В день похорон дом и сад тщательно убирали, подметали дорожки, посыпали их песком, ворота и калитки распахивали настежь. Пускали всех, знакомых и незнакомых, без разбора (в Москве существовала довольно многочисленная категория любителей чужих похорон, которые отслеживали по газетам потенциально богатые поминки и являлись поесть на халяву). Входящие обнажали головы. Гроб старались донести до кладбища на руках; катафалк ехал следом. Перед катафалком несли венки. За гробом следовали факельщики и хор певчих и духовенство, причем если дело происходило зимой, то ризы натягивали поверх шуб. Особо торжественными считались похороны, в которых участвовал кто-нибудь из высших церковных чинов-архиереев. Родные (за исключением маленьких детей) пешком шли до кладбища; следом в экипажах — сперва кареты, потом пролетки, в конце линейки — двигались остальные участники похоронной процессии. Замыкали процессию «поминальники» — те бедняки, которые кормились в основном благодаря поминальным обедам, а потому участвовали во всех без разбору похоронах. Пешеходы снимали шапки и крестились, экипажи приостанавливались.

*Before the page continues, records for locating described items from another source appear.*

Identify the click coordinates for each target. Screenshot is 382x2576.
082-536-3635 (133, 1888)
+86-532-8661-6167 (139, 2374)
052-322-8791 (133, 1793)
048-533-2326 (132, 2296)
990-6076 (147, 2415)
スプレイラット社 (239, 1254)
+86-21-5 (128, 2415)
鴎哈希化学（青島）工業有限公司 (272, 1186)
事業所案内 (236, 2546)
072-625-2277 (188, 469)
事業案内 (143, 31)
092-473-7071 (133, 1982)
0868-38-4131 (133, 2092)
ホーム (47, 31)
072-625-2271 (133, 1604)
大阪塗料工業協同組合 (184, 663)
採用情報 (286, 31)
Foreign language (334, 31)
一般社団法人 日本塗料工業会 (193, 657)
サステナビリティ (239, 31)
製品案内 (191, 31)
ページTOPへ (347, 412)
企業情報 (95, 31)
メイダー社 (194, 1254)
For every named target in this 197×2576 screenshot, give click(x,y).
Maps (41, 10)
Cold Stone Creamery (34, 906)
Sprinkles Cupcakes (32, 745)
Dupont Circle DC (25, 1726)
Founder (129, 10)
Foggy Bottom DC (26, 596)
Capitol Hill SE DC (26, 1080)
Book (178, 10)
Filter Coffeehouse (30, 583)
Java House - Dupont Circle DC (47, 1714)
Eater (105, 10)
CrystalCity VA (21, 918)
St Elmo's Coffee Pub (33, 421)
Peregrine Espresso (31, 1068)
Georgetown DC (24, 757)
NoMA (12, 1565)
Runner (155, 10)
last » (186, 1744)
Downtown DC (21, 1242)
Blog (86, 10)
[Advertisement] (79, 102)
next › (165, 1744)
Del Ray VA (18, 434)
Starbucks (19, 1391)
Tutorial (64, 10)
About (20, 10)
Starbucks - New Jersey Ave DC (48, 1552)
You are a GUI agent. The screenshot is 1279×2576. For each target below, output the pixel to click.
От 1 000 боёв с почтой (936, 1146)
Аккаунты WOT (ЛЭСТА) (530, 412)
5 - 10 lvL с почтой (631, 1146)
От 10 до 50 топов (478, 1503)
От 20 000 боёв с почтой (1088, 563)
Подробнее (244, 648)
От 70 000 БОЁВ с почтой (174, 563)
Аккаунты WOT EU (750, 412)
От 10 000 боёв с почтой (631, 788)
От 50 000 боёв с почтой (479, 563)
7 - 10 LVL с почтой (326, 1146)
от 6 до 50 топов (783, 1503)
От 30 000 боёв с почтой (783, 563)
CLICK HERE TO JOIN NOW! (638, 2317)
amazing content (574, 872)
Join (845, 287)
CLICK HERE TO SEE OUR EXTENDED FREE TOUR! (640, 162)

Поминали дома либо у «кондитеров» в наемных залах. Поминки происходили только днем. Долго сидели за столом, поедали большое количество блинов с яйцами и снетками, икрой, семгой и сметаной. Еще на поминальном обеде обязательно подавали рыбу и кисель — клюквенный или белый, из миндального молока (мяса не полагалось). По окончании обеда священники пели заупокойную молитву а все присутствующие провозглашали хором «вечную память» новопреставленному.

В тот же день в купеческих и мещанских семьях принято было наделять милостыней нищих, причем неизбежно собиралось и огромное число просто любителей дармовщины, не только не нищих, но даже и не бедных, иные из которых норовили подойти к раздаче по нескольку раз. Еще отправляли в тюрьмы, богадельни или приюты корзины, а иногда и целые возы калачей, саек и баранок для раздачи призреваемым (подобную же милостыню посылали в такие места и вообще на праздники, особенно двунадесятые). На девятый, двадцатый и сороковой день справляли поминки и снова звали гостей и раздавали милостыню.

вернуться

353

Кони А. Ф. Купеческая свадьба // Московская старина. М., 1989. С. 315.

вернуться

354

Там же.

вернуться

355

Там же.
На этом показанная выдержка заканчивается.